Rabid bobcat attacks hikers Arizona
Apr 28th, 2008 by admin
The most disturbing this about this tale is that this couple appear to feel sorrier for having to kill a rabid animal that has inflicted a fatal disease on them than they do potentially exposing everyone around them to a fatal horriffic disease. This animal love at all costs is just plain idiotic. Someone needs badly to gently suggest to Arizona that vectors of this disease are controlled again. Insanely, Arizona has no trapping season as it is considered inhumane. Rabies is becomming prevalent in the state and has now been spread to the neighboring state of New Mexico. Apparently animals and their feelings are more important that human health and safety these days. Creating wildlife utopias with the consequence of third world nation diseases is the result of masses of really stupid people moving west in droves. Let me tell you a canine, or cat comes at me in the daytime and I will kill it happily to prevent the spread of this thing to humans pets livestock and wildlife.
Rabid bobcat attacks hikers
Sandy Rathbun Reports
Rabid bobcat attacks hikers
Posted: April 24, 2008 08:34 PM MDT
Saturday in the Santa Rita Mountains a rabid bobcat attacked two local hikers. After a 10 minute fight, one of the hikers killed the sick animal.
Rich Thompson says, “As soon as I saw it I just knew, rabid bobcat.”
Immediately, Thompson says, the bobcat jumped on his wife and and bit her on her calf.
Thompson demonstrates, “She grabbed it and threw it off and then it leaped up and just attached itself about from here to here and just would not let go. So I got my backpack off and used it like a club, like a weapon and knocked it off her.”
Then, as his wife got away, Thompson says the animal attacked him over and over again.
Thompson points, “The first time it got me, it landed on my back. So I ended up with a wound here and a wound here. And another time it attacked me right front on and I had a pretty good one here {on the top of his leg).”
For 10 minutes Thompson, a geologist, fought the cat with his hands, a stick and his rock hammer.
He says, “Eventually I was able to pin it with the stick and finish it.”
Thompson says killing the bobcat was necessary, but terribly sad. He loves wildlife and will never forget the cat’s face.
Thompson says, “Rabies is a nerve disease and its brain was being eaten alive while it was alive. So it was not a happy way to go.”
Thompson and his wife are getting rabies shots to prevent them from developing the fatal disease.

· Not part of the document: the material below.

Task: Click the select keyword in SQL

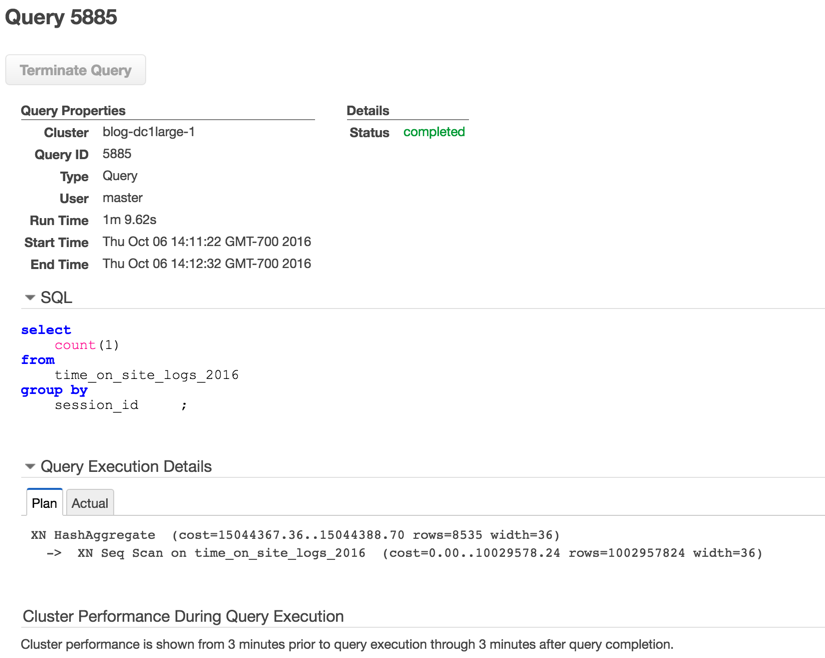Action: click(x=46, y=330)
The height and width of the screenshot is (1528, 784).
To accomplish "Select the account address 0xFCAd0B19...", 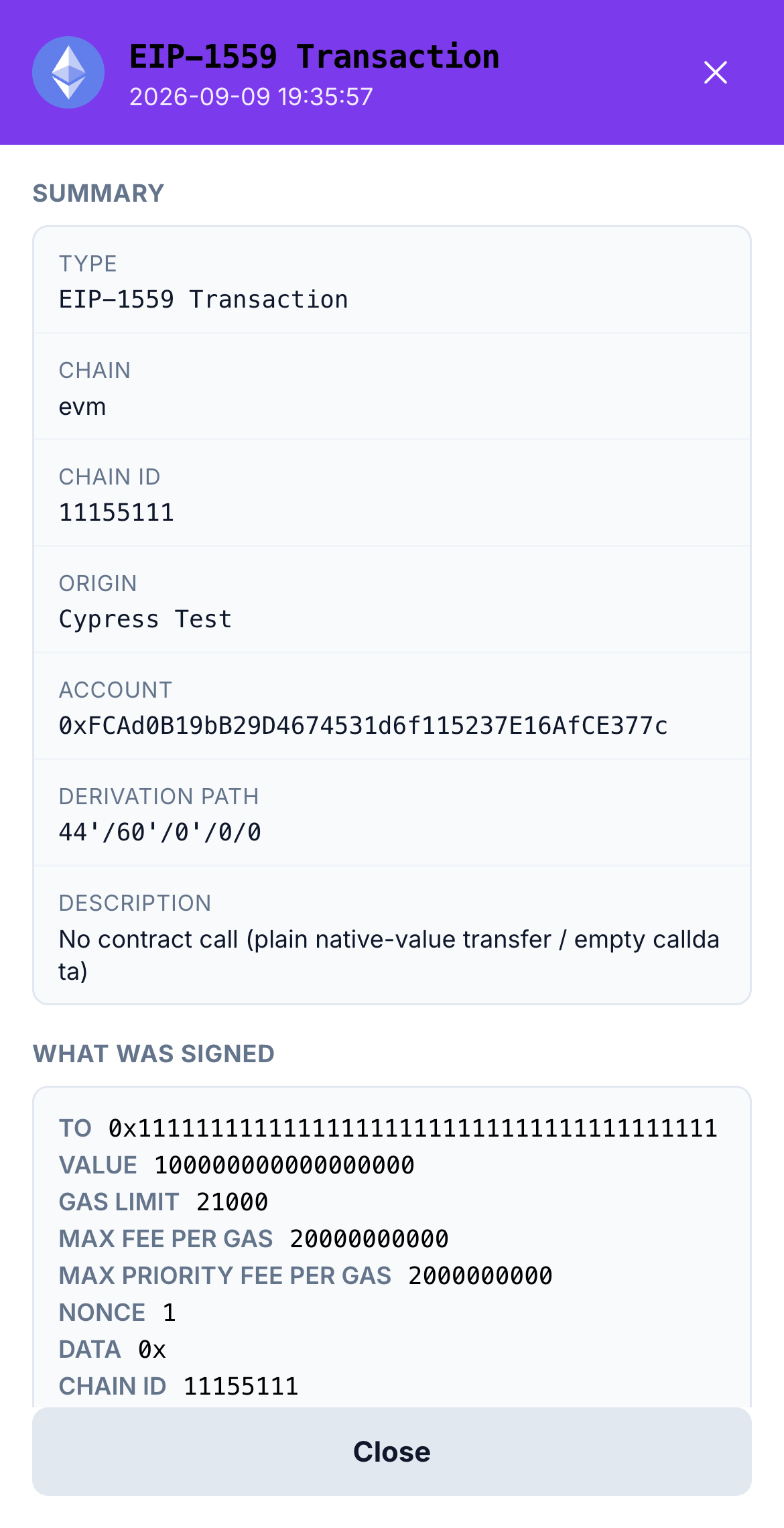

Arizona Game and Fish Wildlife Manager Mark Frieberg says, when Thompson and his wife couldn’t get away from the cat, Thompson had no choice but to kill it.
How can you tell if an animal is rabid? Frieberg says, “Wildlife usually like to get away from people. They’ll run away. With a rabid animal, they lose their fear of humans and they show aggression. That’s what happened here.”











I was told by a reporter in Arizona that there was so many coyote attacks on children that it is no longer news worthy or reported. Now rabies of course close off trapping and what happens coyotes attack children, now rabies spreads like wildfire in the over population of animals. You don’t need a PHD to see reality. But the Public in the Disney color glasses can’t handle reality of a trapping season. The results more humans will suffer but the animal are safe from traps. Yep much more humane to let animals die slowly from rabies.
Symptoms: brain rot, frothing at the mouth, irrational behavior. It could be rabies is wider spread than we think. Has anyone tested the denizens of the CBD?
Ha ha. Just kidding. No harm, no foul. Just making a joke. Don’t anybody get all rabid about it.